- Instructions for the task -
Copy the entries below word for word, starting at the line that contains "Identify the click" and stopping after the line that contains "There is an".
-- start of Information provided --
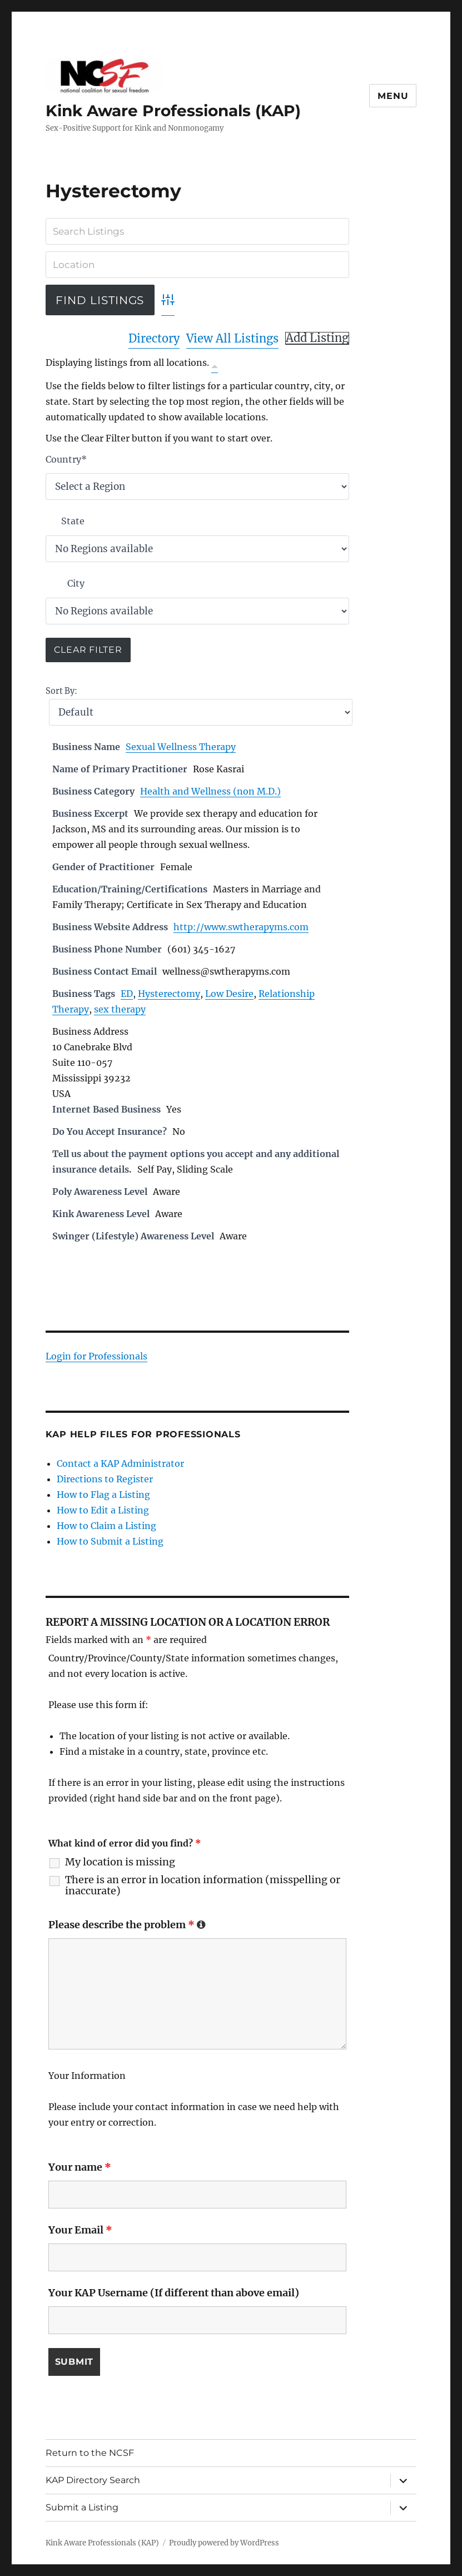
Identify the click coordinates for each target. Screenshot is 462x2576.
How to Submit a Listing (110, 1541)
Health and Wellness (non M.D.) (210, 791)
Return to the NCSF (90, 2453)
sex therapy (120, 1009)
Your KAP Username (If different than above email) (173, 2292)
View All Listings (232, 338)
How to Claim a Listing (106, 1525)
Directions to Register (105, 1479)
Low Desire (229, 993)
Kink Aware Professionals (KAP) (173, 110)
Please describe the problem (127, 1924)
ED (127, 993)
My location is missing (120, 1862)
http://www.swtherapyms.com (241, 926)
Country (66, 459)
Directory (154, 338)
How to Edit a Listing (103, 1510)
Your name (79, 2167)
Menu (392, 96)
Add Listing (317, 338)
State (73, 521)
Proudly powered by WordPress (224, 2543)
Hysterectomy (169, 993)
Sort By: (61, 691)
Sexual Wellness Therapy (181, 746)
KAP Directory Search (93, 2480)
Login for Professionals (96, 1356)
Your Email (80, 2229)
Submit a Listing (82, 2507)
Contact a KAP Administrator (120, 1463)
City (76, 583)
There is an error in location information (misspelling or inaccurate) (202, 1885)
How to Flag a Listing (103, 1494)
-- end of Information provided --
-- start of Information provided --
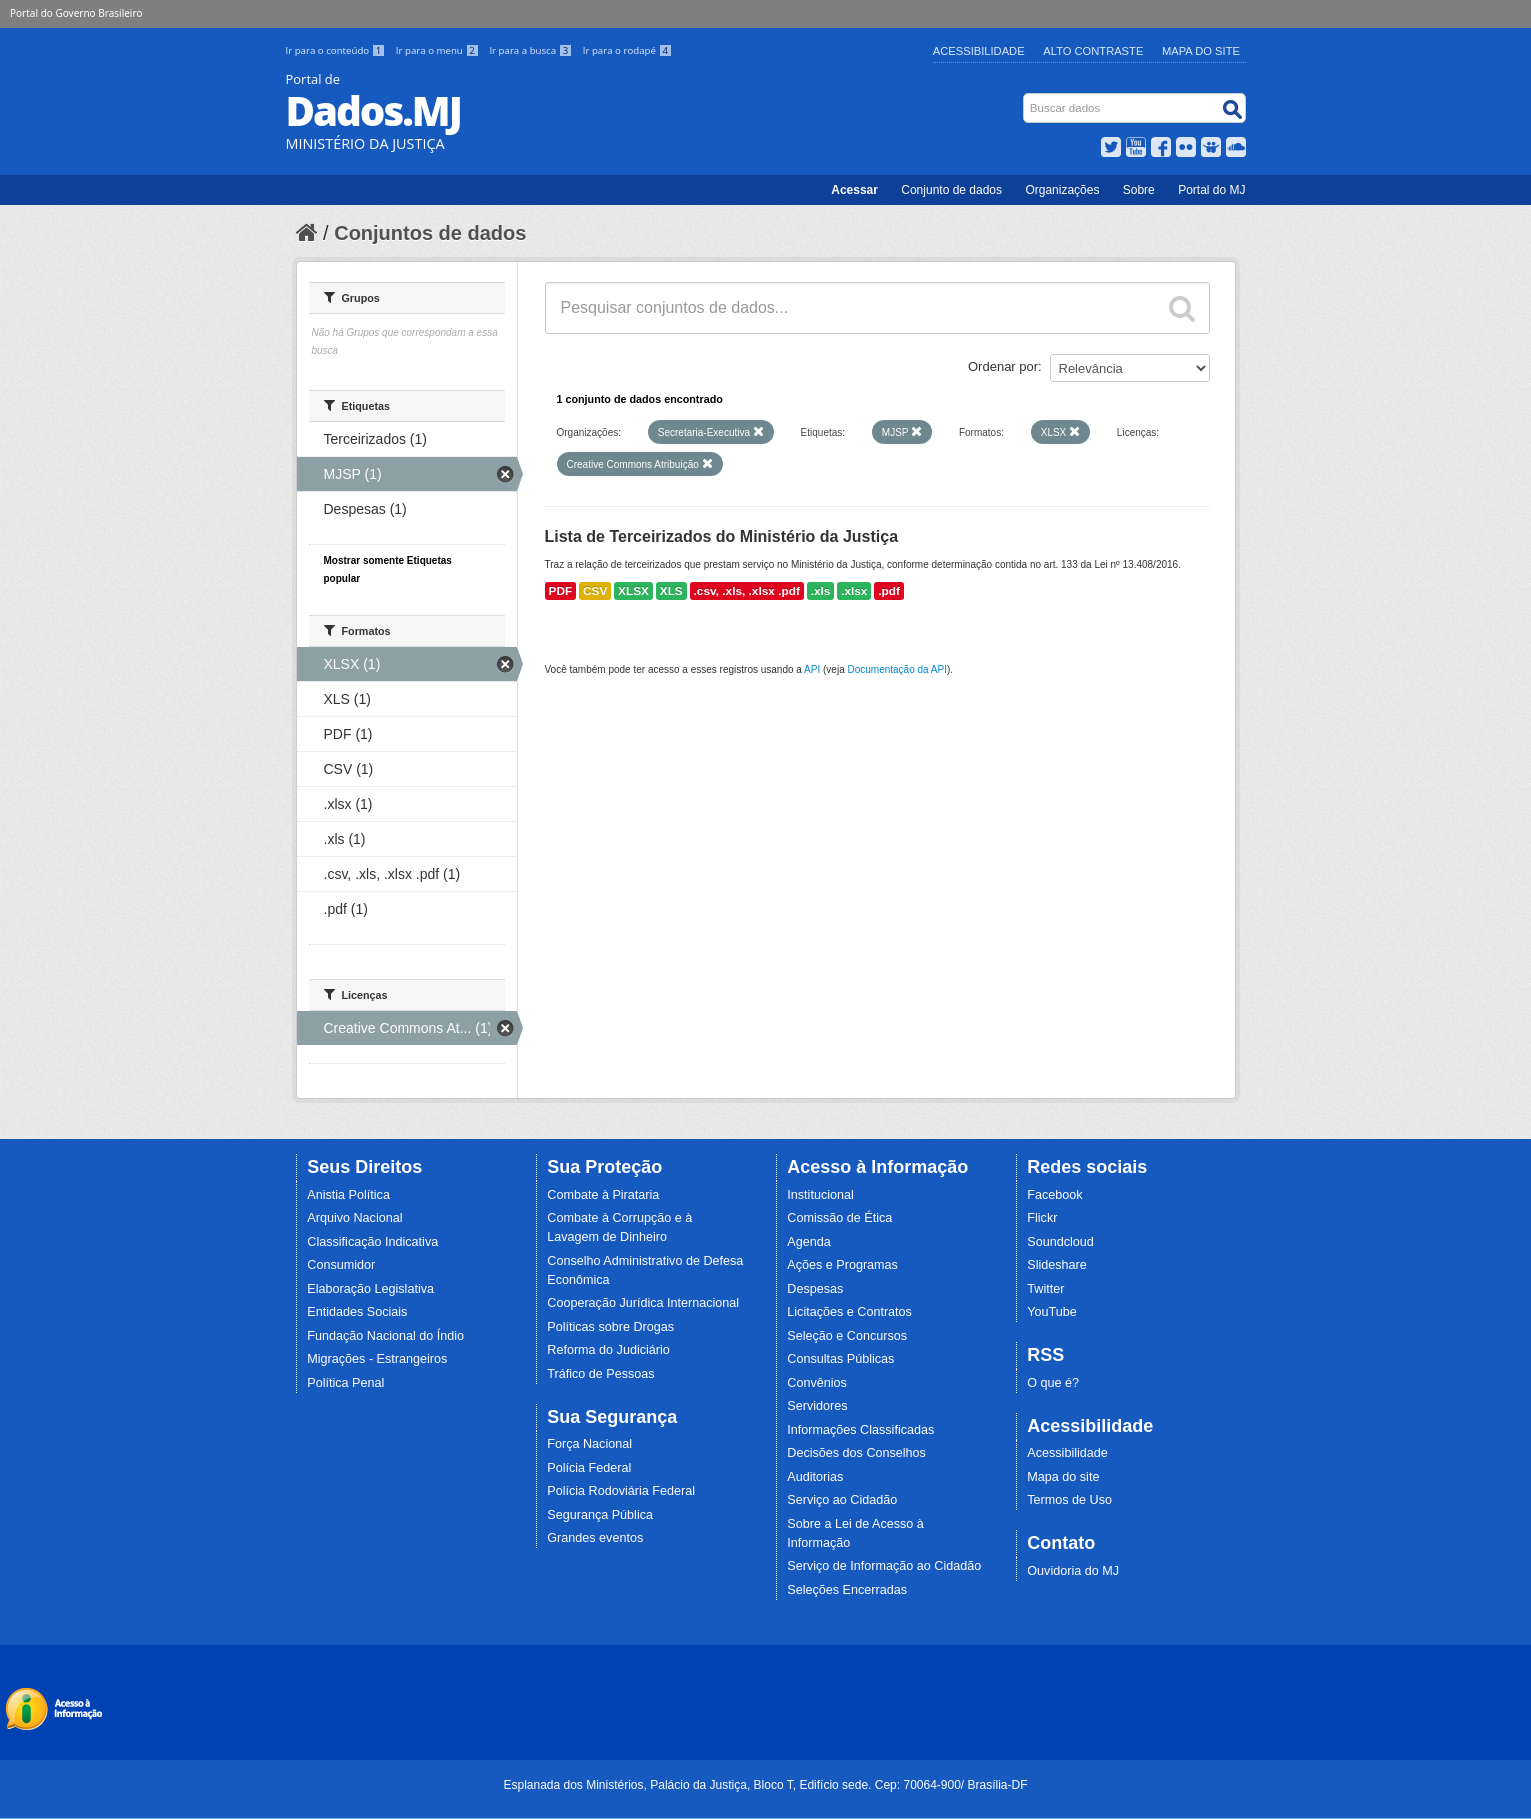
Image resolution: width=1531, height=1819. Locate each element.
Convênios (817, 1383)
-- end of Information provided --
- Response for this exercise -
Identify the click coordinates for each target. Screenshot is 462x2576.
How to Submit a Listing (110, 1541)
Health and Wellness (non M.D.) (210, 791)
Return to the NCSF (90, 2453)
sex therapy (120, 1009)
Your KAP Username (If different than above email) (173, 2292)
View All Listings (232, 338)
How to Claim a Listing (106, 1525)
Directions to Register (105, 1479)
Low Desire (229, 993)
Kink Aware Professionals (KAP) (173, 110)
Please describe the problem (127, 1924)
ED (127, 993)
My location is missing (120, 1862)
http://www.swtherapyms.com (241, 926)
Country (66, 459)
Directory (154, 338)
How to Edit a Listing (103, 1510)
Your name (79, 2167)
Menu (392, 96)
Add Listing (317, 338)
State (73, 521)
Proudly powered by WordPress (224, 2543)
Hysterectomy (169, 993)
Sort By: (61, 691)
Sexual Wellness Therapy (181, 746)
KAP Directory Search (93, 2480)
Login for Professionals (96, 1356)
Your Email (80, 2229)
Submit a Listing (82, 2507)
Contact a KAP Administrator (120, 1463)
City (76, 583)
There is an error in location information (misspelling or inaccurate) (202, 1885)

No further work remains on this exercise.